C’est la dernière blague en vogue en cette journée internationale des femmes :
«Savez-vous quel est, en politique, le féminin de candidat ?
Suppléante.»
Chacun peut vérifier en effet sur les panneaux électoraux de la campagne des cantonales, officiellement ouverte depuis lundi, combien la gent masculine occupe les affiches. Les candidates ne sont pas légion.

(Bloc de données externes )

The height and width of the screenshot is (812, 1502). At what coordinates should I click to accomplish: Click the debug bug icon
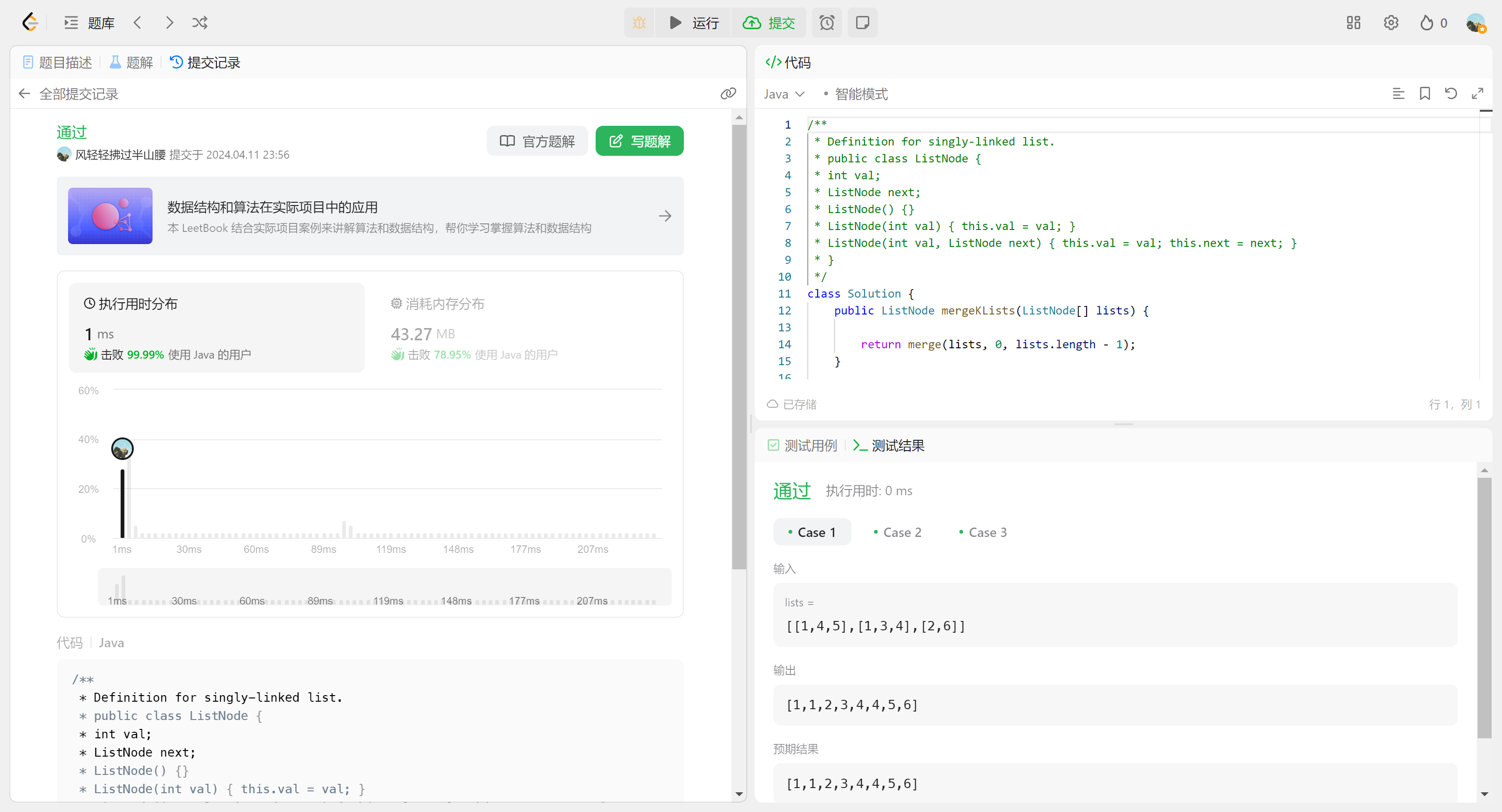tap(639, 23)
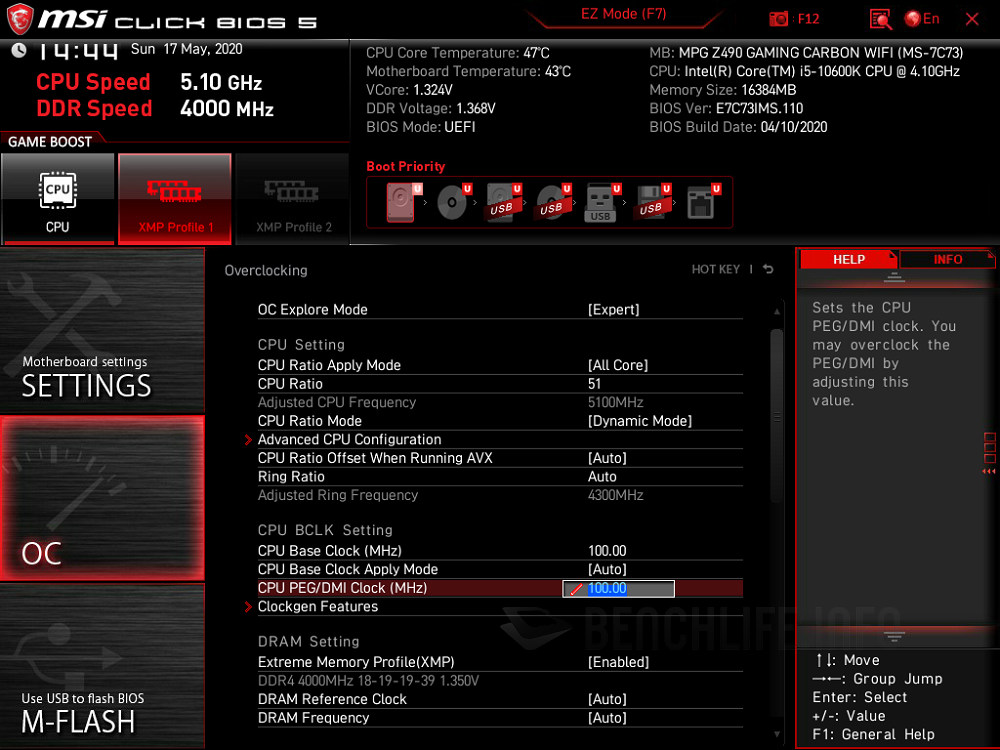The height and width of the screenshot is (750, 1000).
Task: Click the network boot device icon
Action: (x=701, y=201)
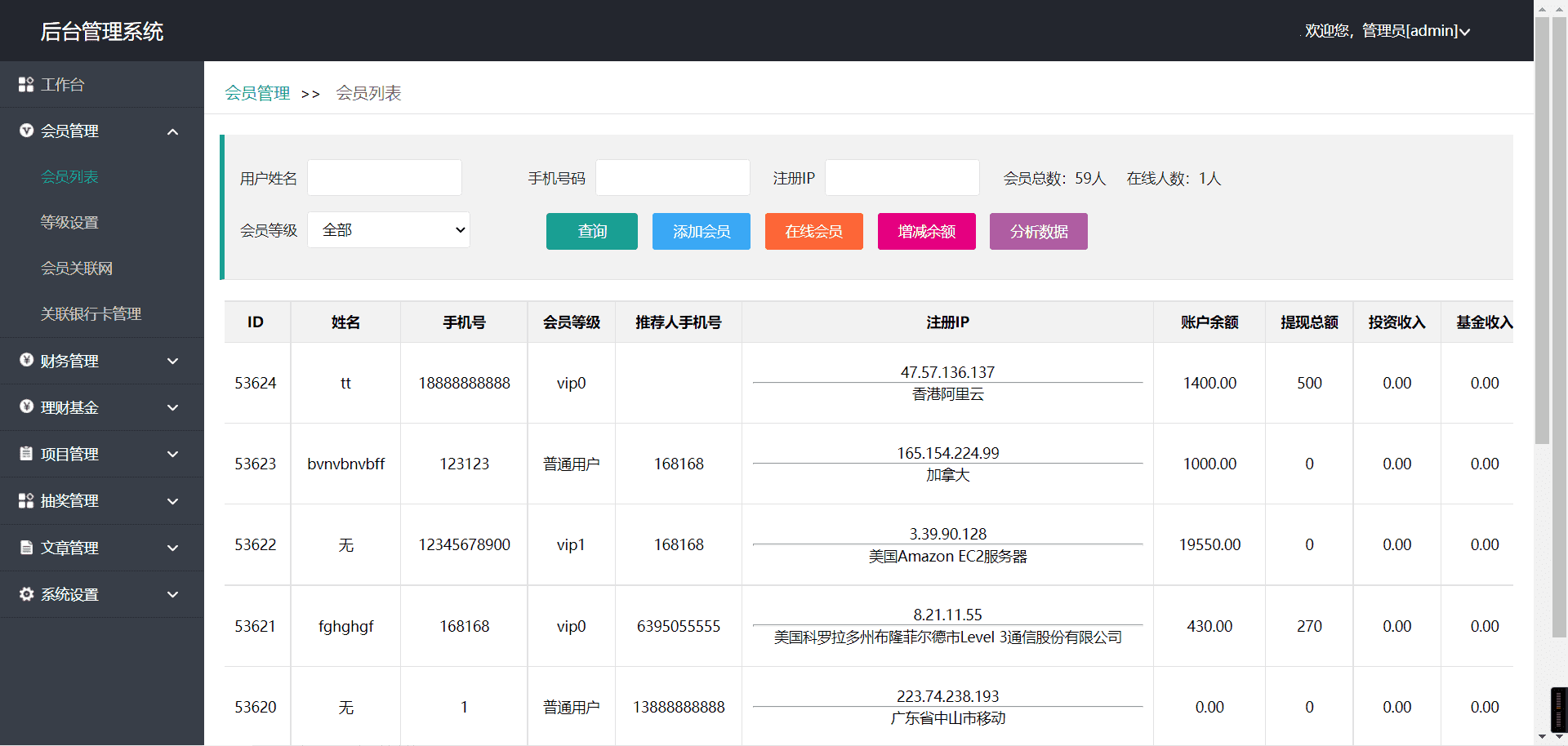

Dans les assemblées politiques élues de notre pays, les conseils généraux restent le dernier bastion du machisme. La loi du 6 juin 2000 sur la parité a amorcé une féminisation politique timide. A l’Assemblée nationale, 112 des 577 députés sont des femmes, soit 19 %. Avec 22 % de femmes sur 343 sénateurs, le Sénat fait un peu mieux. Dans les conseils régionaux, élus au scrutin de liste, la parité est respectée ; mais on ne compte toutefois que deux présidentes de région sur vingt-deux (Poitou-Charentes et Franche-Comté). La situation est assez semblable dans les conseils municipaux des villes de plus 3 500 habitants, encore une fois grâce au scrutin de liste qui fait obligation de présenter des listes paritaires. Pour l’élection des conseils généraux, où le vieux scrutin uninominal est la règle, les partis n’ont aucune obligation de présenter des femmes et de nombreux élus ne revendiquent aucune appartenance partisane, le résultat est affligeant : sur les 4 025 élus des assemblées départementales, 519 (14,8 %) seulement sont des femmes [^2]. Et les femmes ne président que 6 sur 101 conseils généraux.

Trois conseils généraux sont encore exclusivement masculins:
– Ariège (président: Augustin Bonrepaux, PS), 22 élus.
– Haute-Corse (président: Joseph Castelli, DVG), 29 élus.
– Tarn-et-Garonne (président: Jean-Michel Baylet, PRG), 30 élus.

Sept conseils généraux ne comptent qu’une femme sur leurs bancs:
– Corse-du-Sud (président: Jean-Jacques Panunzi, UMP)
– Gers (président: Philippe Martin, PS)
– Orne (président: Alain Lamber, UMP)
– Haut-Rhin (président: Charles Buttner, UMP)
– Haute-Savoie (président: Christian Monteil, DVD)
– Deux-Sèvres (président: Eric Gautier, PS)
– Mayotte (président: Ahmed Attoumani Douchina)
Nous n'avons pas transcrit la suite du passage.